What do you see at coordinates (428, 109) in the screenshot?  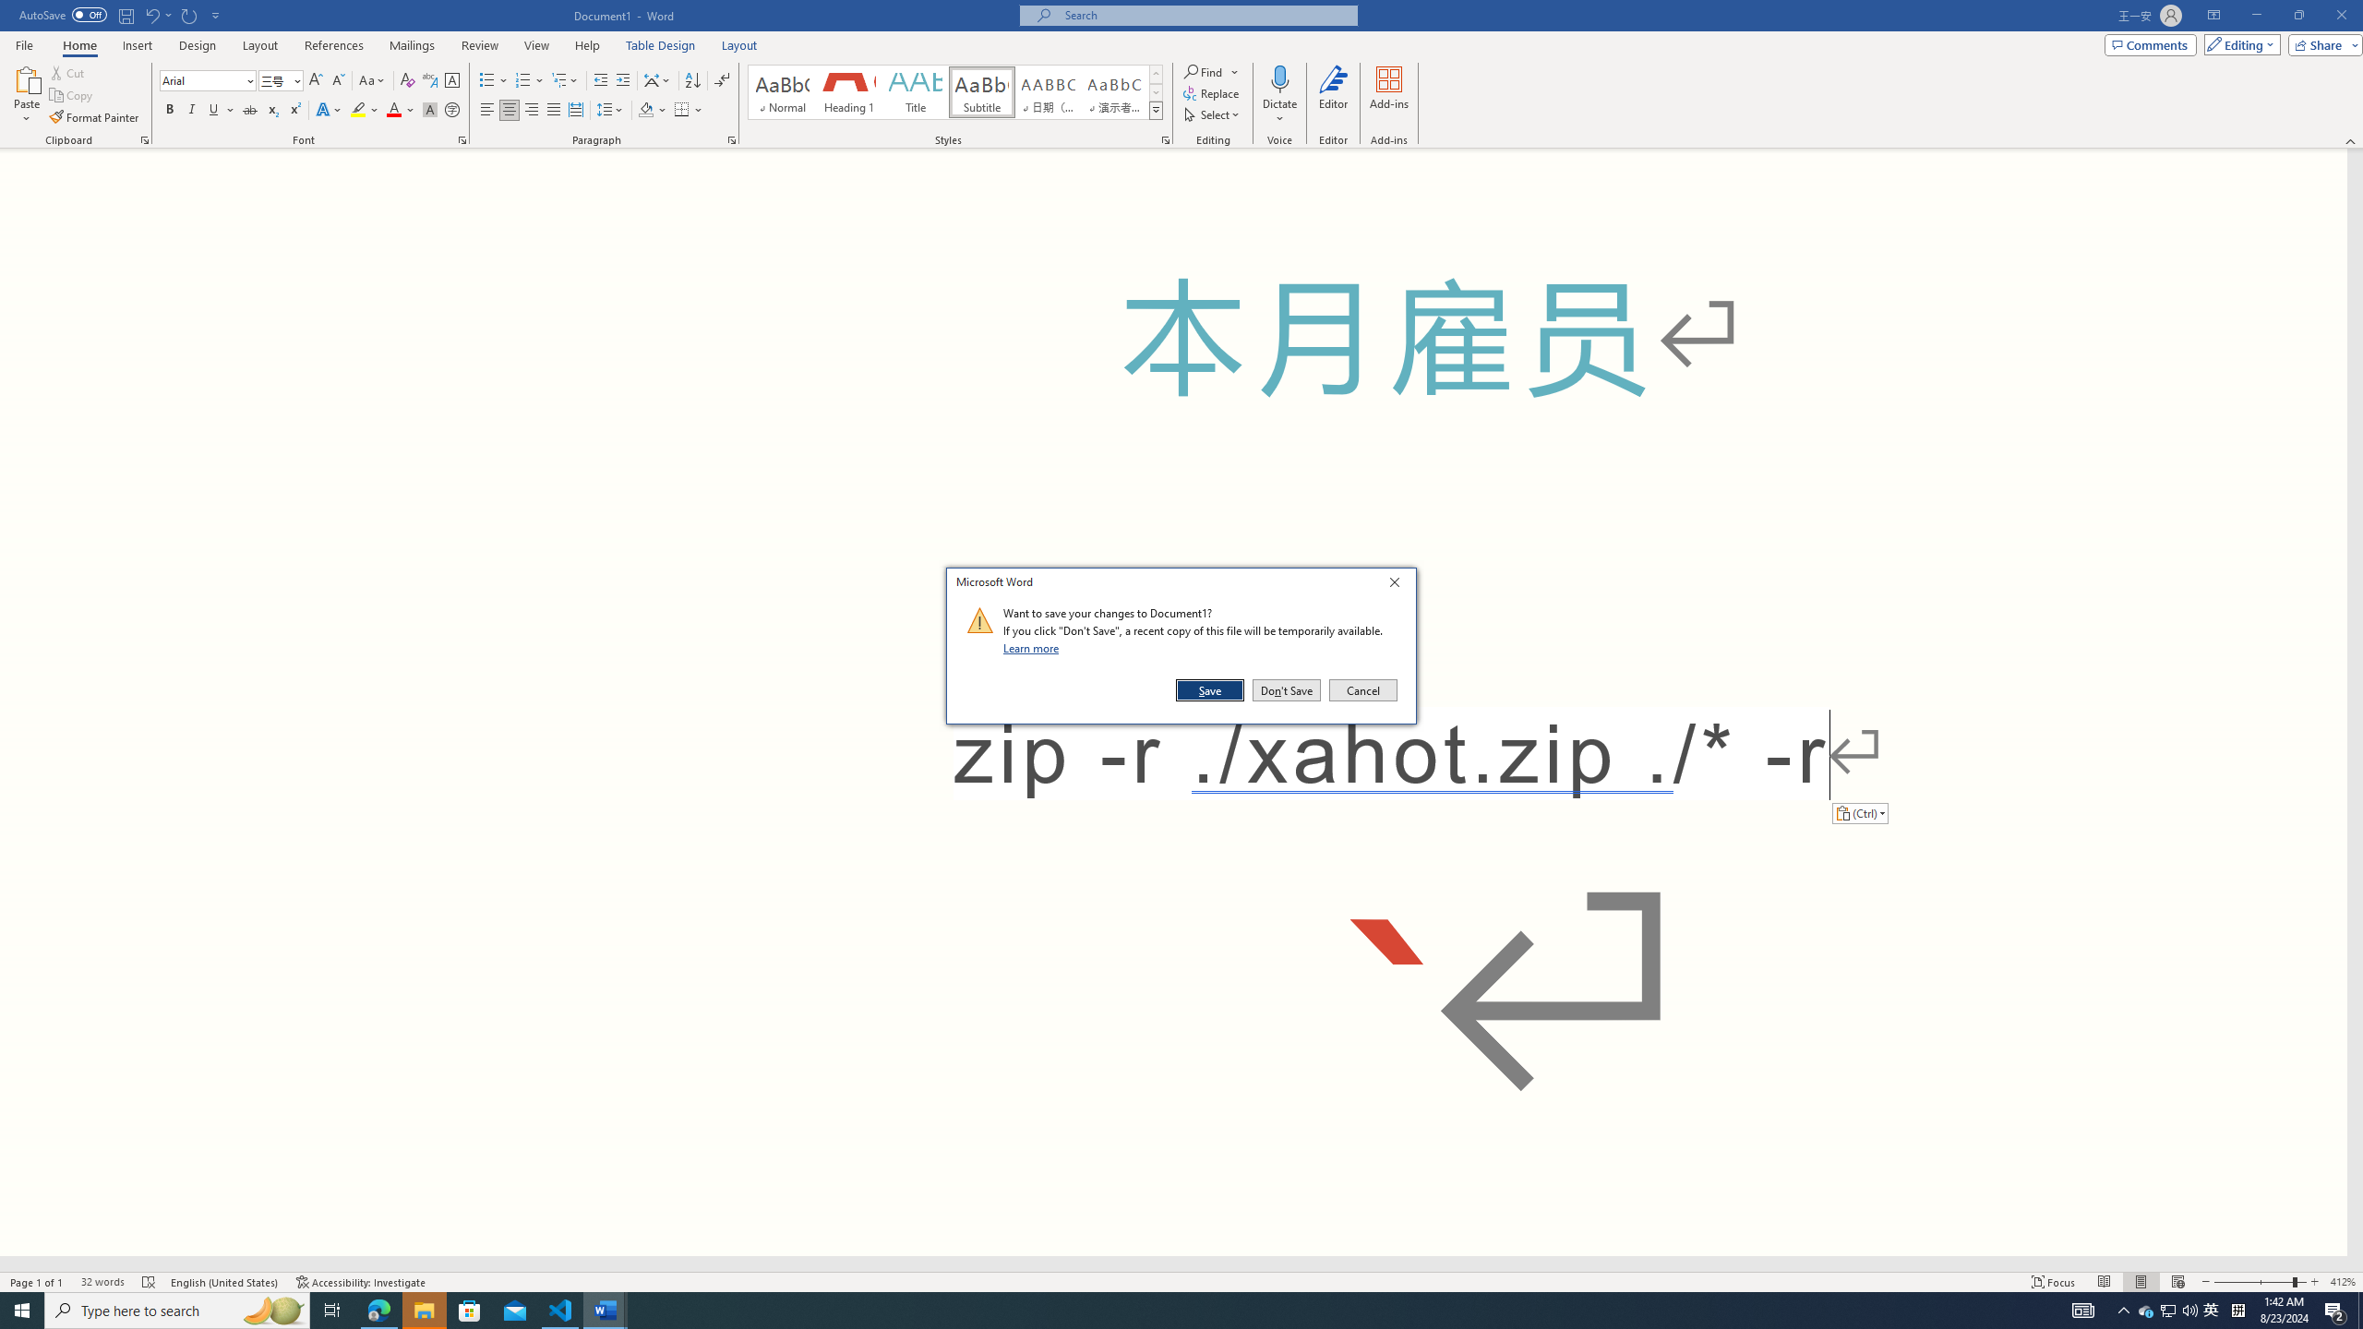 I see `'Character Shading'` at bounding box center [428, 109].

====

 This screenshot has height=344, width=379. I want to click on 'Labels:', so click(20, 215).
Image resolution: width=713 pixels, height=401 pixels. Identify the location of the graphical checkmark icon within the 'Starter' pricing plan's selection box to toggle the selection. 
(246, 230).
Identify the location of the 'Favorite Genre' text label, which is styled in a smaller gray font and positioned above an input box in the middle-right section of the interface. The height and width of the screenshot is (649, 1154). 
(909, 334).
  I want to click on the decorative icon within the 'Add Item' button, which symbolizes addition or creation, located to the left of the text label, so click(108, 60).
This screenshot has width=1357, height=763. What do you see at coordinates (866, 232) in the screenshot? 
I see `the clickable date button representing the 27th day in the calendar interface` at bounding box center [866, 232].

====

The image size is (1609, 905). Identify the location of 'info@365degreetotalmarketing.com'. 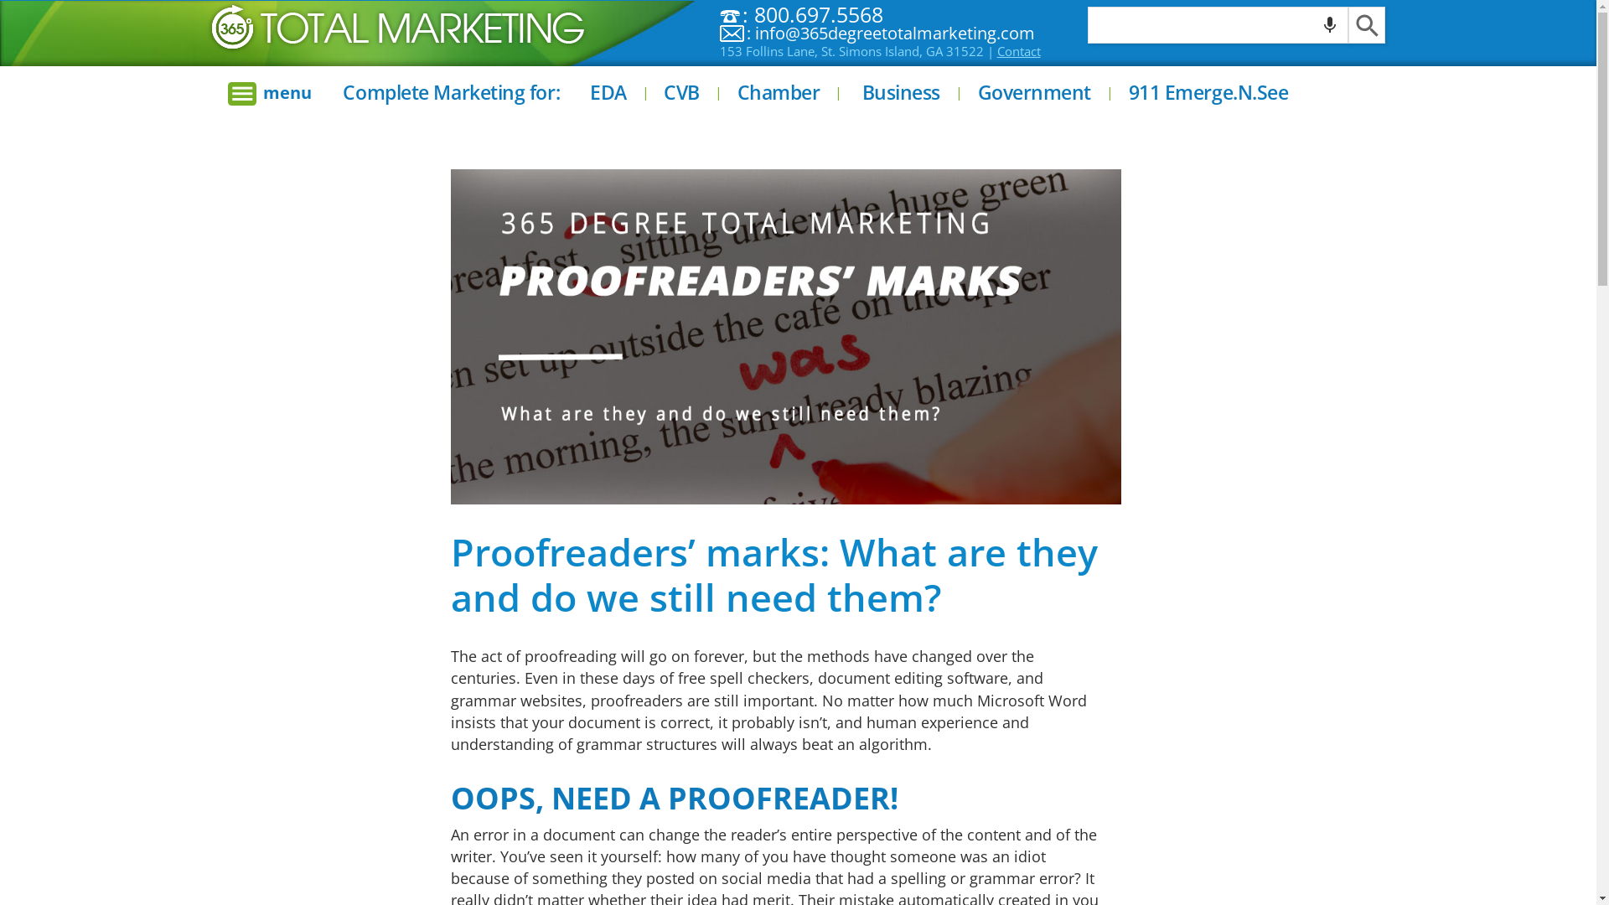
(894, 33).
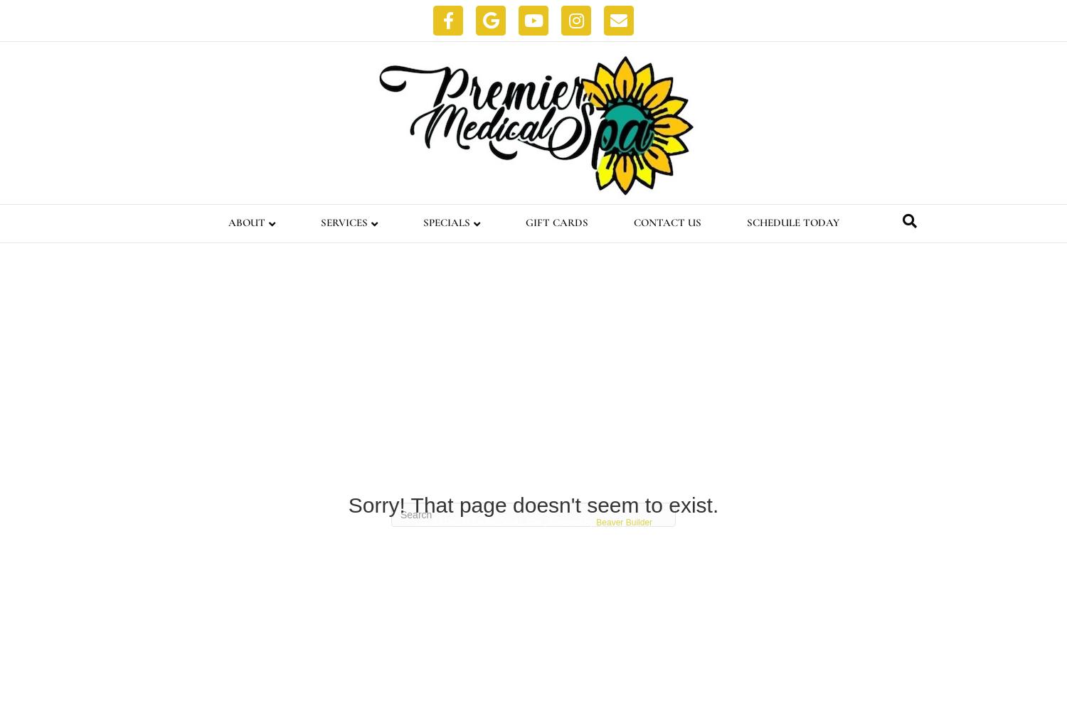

====

Could you copy the part of the material that opens with the line containing "This screenshot has height=344, width=379." and closes with the line containing "(246, 230).", both lines included, reproducing every line unchanged?

- Solution to the problem:
 This screenshot has height=344, width=379. I want to click on 'Labels:', so click(20, 215).
Image resolution: width=713 pixels, height=401 pixels. Identify the location of the graphical checkmark icon within the 'Starter' pricing plan's selection box to toggle the selection. 
(246, 230).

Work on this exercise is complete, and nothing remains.